In contrast to immunologically active tumors like melanoma, the tumor microenvironment in soft tissue sarcomas is considered immunologically quiescent. Sarcoma tumor cells have poor antigenicity and easily escape recognition by tumor infiltrating immune effector cells. However, undifferentiated pleomorphic sarcomas have high tumor mutation burden and may provide protein targets for immunotherapy. Extremity and trunk UPS biopsy samples have been shown to have an infiltrate of immune cells at baseline, and this infiltration by CD3, CD4, CD8 and FOXP3 positive cells is further enhanced by radiation therapy [14]. The possible mechanisms may include radiation induced increased antigenic expression, release of pro-inflammatory cytokines that recruit immune cells, promotion of antigen cross-presentation and increased death receptor expression in tumors [15].

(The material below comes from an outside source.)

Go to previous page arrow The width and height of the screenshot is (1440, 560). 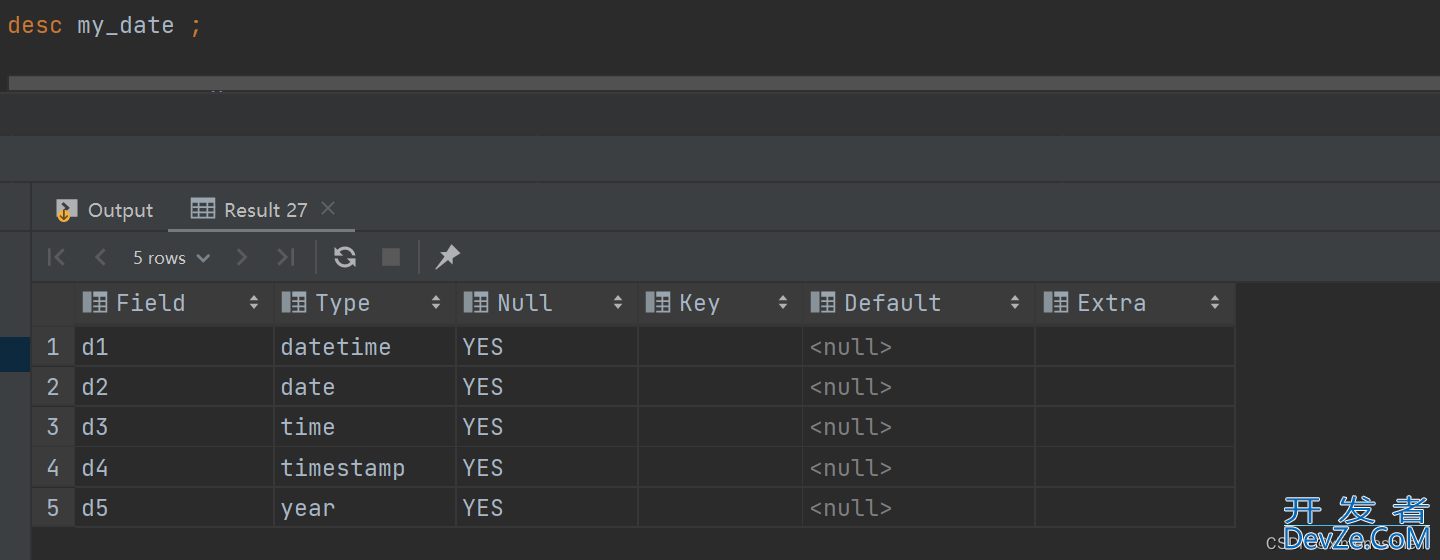click(x=100, y=258)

In the SARC028 trial, only 3 out of 70 biopsy samples with advanced sarcoma were positive for PD-L1 expression at 1% threshold—all 3 cases were UPS. Although responses to pembrolizumab were seen even in the absence of PD-L1 expression, 2 evaluable patients with PD-L1 expressing tumors achieved partial response or complete response. The authors concluded that UPS fits the model of an inflamed tumor, with potential benefit from single agent anti-PD-1 antibodies. We may extrapolate these findings to suggest that patients with PD-L1 expressing UPS represent the most likely subset to benefit from anti-PD-1 antibodies. This biomarker analysis may allow better patient selection for consideration of immune checkpoint inhibitors. Outcomes from the expansion cohort of SARC 028 trial including total 40 patients with UPS have now been reported and have shown encouraging results. In these patients who failed one or more prior lines of therapy, pembrolizumab showed an overall response rate of 23% (9/40)—2 complete responses and 7 partial responses [16]. 75% of the responders had tumors positive for PD-L1 expression. The immune-related toxicities were predictable and manageable in most cases. Based on these positive outcomes, an open label, randomized phase 2 trial to assess the response to neoadjuvant nivolumab (anti-PD-1) alone or in combination with ipilimumab (anti-CTLA-4) with or without concurrent radiotherapy in patients with surgically resectable dedifferentiated liposarcoma and undifferentiated pleomorphic sarcoma has been designed and is currently recruiting [17]. The outcomes of this trial, expected in 2021, will further our understanding of the benefits of immunotherapy in these tumor subtypes. Considered together, these data indicate that undifferentiated pleomorphic sarcoma is an immunologically active subtype of soft tissue sarcoma, which is particularly amenable to immune checkpoint inhibitors. Clinical trials with inclusion of biomarkers such as PD-L1 expression may help identify patients most likely to benefit from immunotherapy.

Our case report adds to the currently scant literature on the results achieved from the combination of an immune checkpoint inhibitor and a VEGF TKI in advanced sarcomas, more specifically undifferentiated pleomorphic sarcoma. Considering that this dual therapy is feasible, well tolerated and can result in sustained response, these findings merit further evaluation in prospectively designed randomized clinical trials. Better understanding of the sarcoma microenvironment and response/resistance pathways is crucial to individualize therapy and improve patient outcomes.